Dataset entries
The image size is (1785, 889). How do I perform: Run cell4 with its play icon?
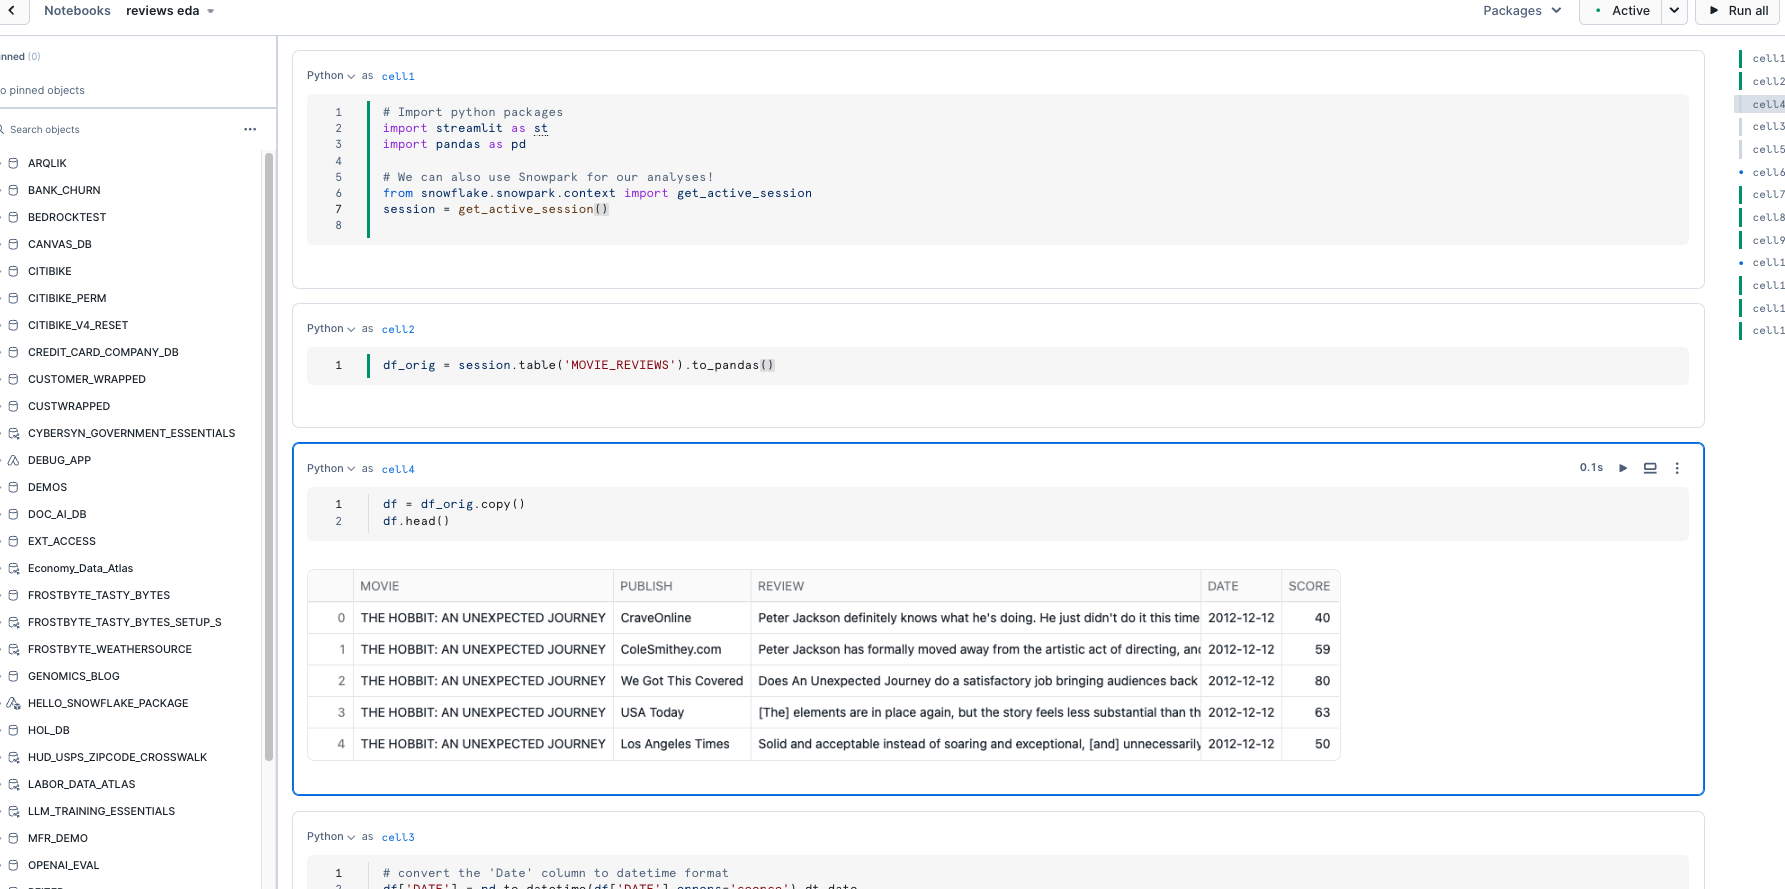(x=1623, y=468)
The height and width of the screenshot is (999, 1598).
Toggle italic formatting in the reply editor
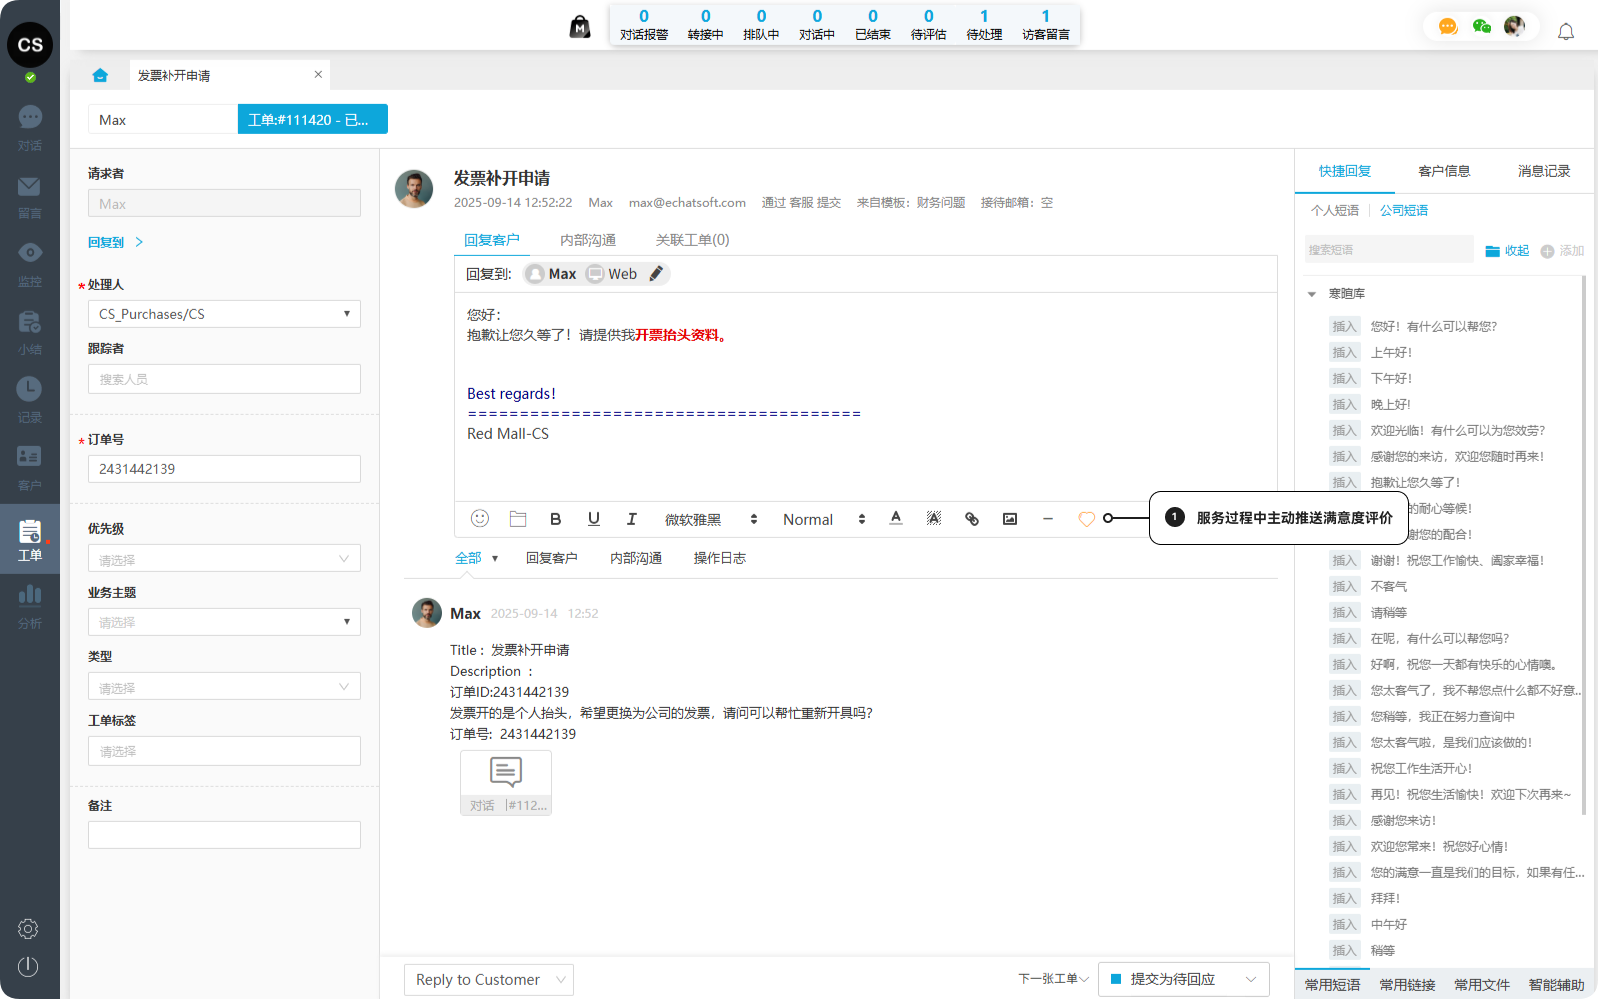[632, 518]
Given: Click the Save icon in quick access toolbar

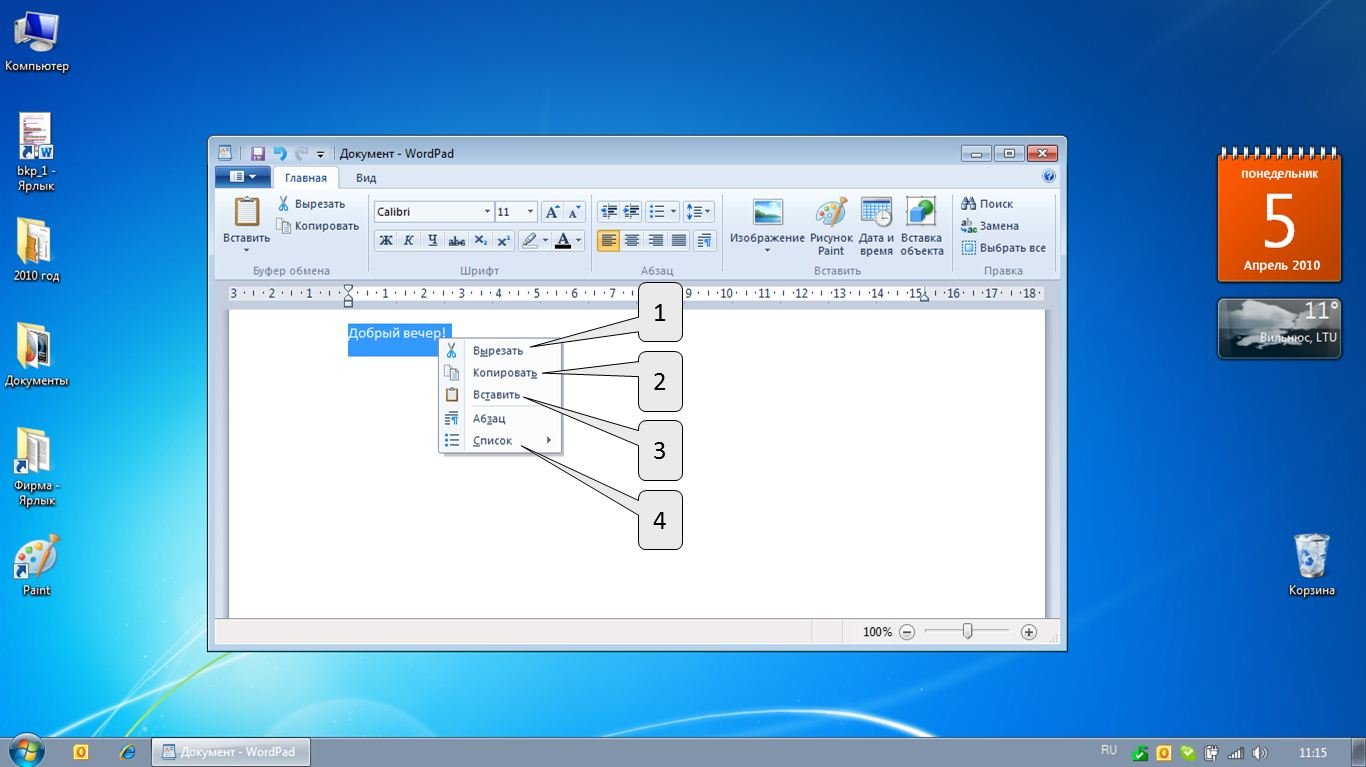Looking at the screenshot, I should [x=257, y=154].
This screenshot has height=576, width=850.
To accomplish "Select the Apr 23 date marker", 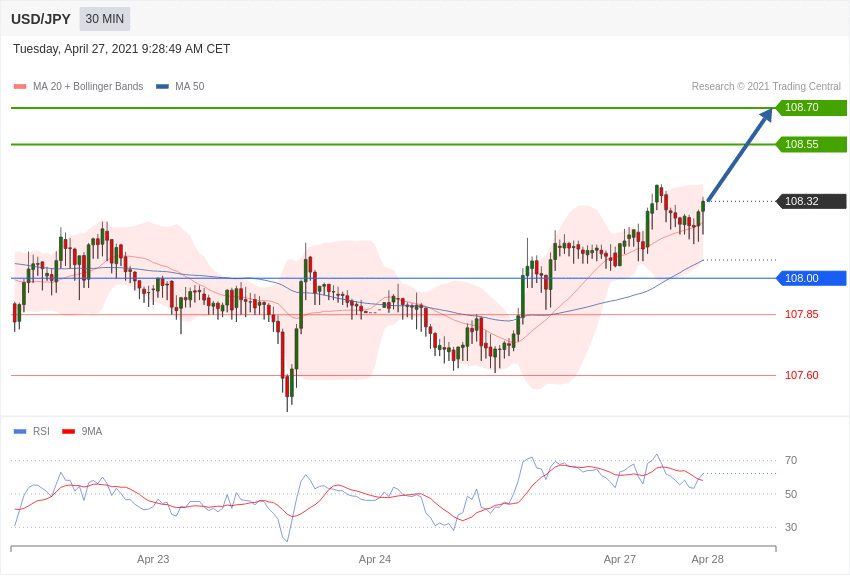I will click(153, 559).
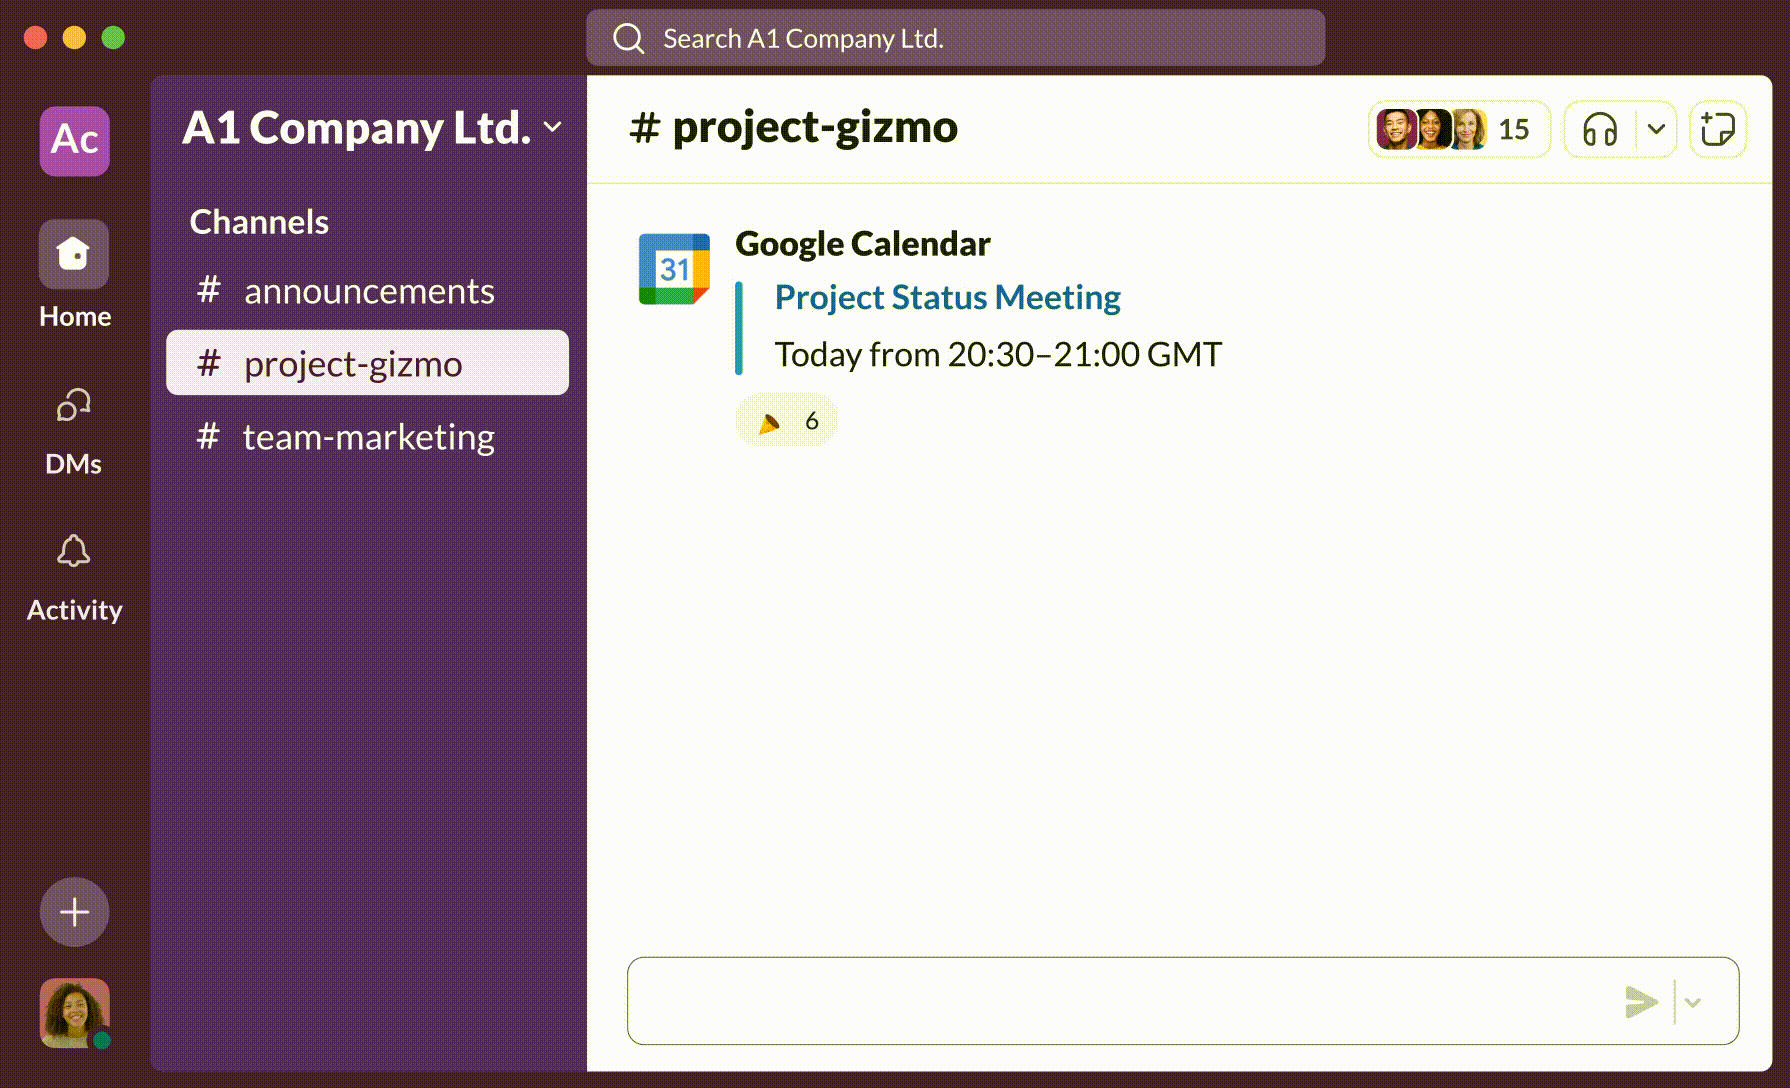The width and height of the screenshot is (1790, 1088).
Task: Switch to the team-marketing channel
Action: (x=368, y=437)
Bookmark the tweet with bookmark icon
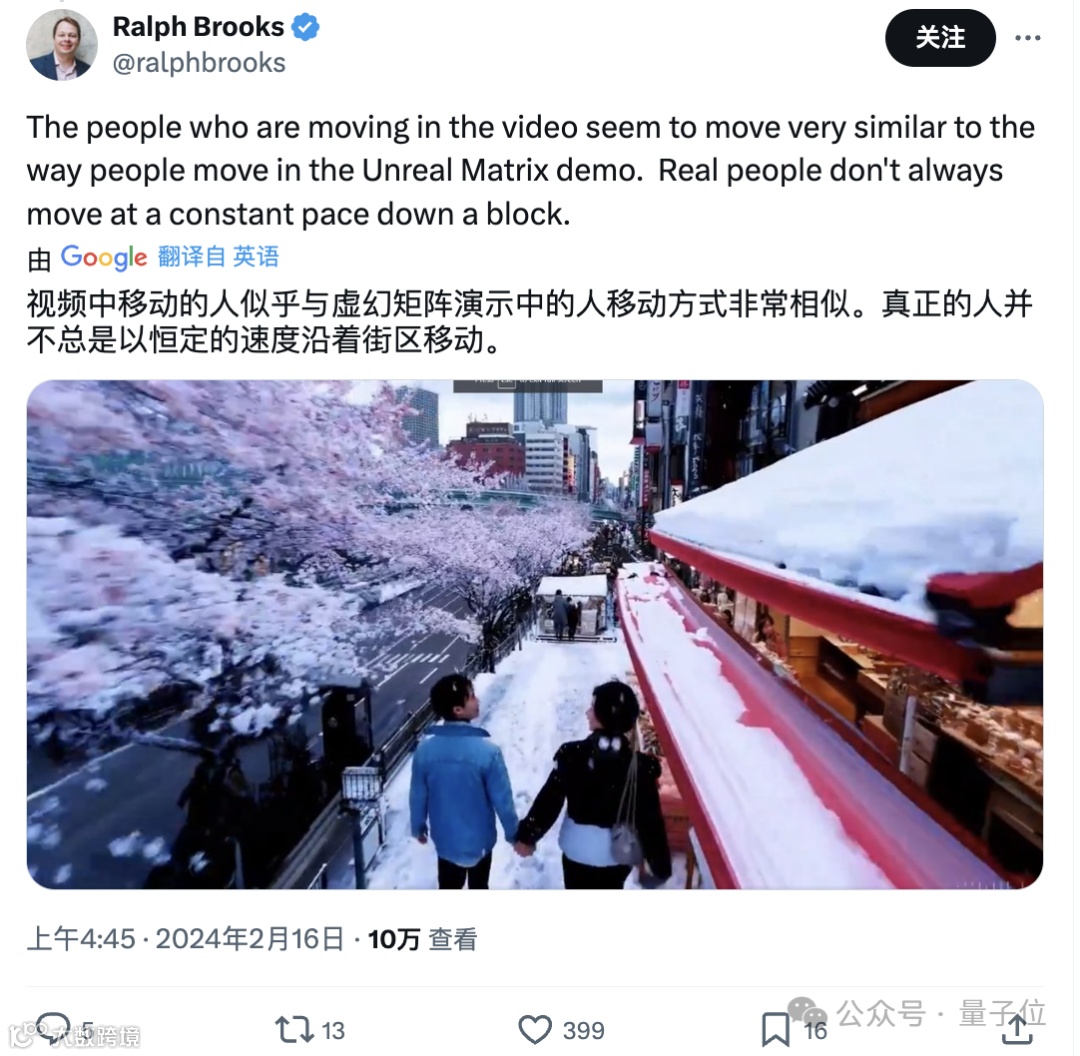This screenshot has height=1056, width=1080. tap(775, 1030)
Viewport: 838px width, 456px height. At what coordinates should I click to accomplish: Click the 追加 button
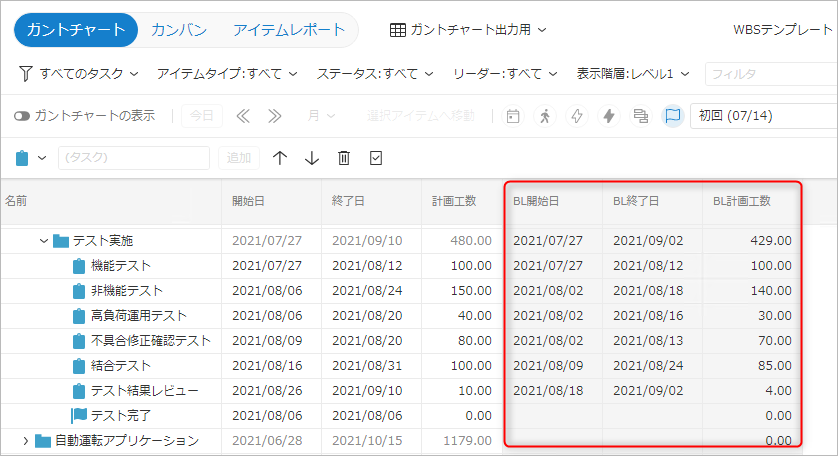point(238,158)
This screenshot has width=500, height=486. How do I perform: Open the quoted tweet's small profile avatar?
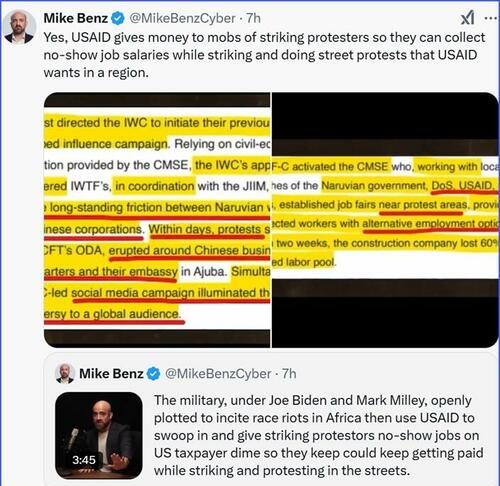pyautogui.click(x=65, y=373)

> EXERCISE BRIEF: Please write out, word for word, only the lines from the one holding "Viewport: 838px width, 456px" through the end of the records above, with both end lines included and the pictures dropped.

> SOLUTION:
Viewport: 838px width, 456px height. At what coordinates should I click to accomplish: Click the 追加 button
point(238,158)
This screenshot has width=500, height=486. How do I perform: Open the quoted tweet's small profile avatar?
pyautogui.click(x=65, y=373)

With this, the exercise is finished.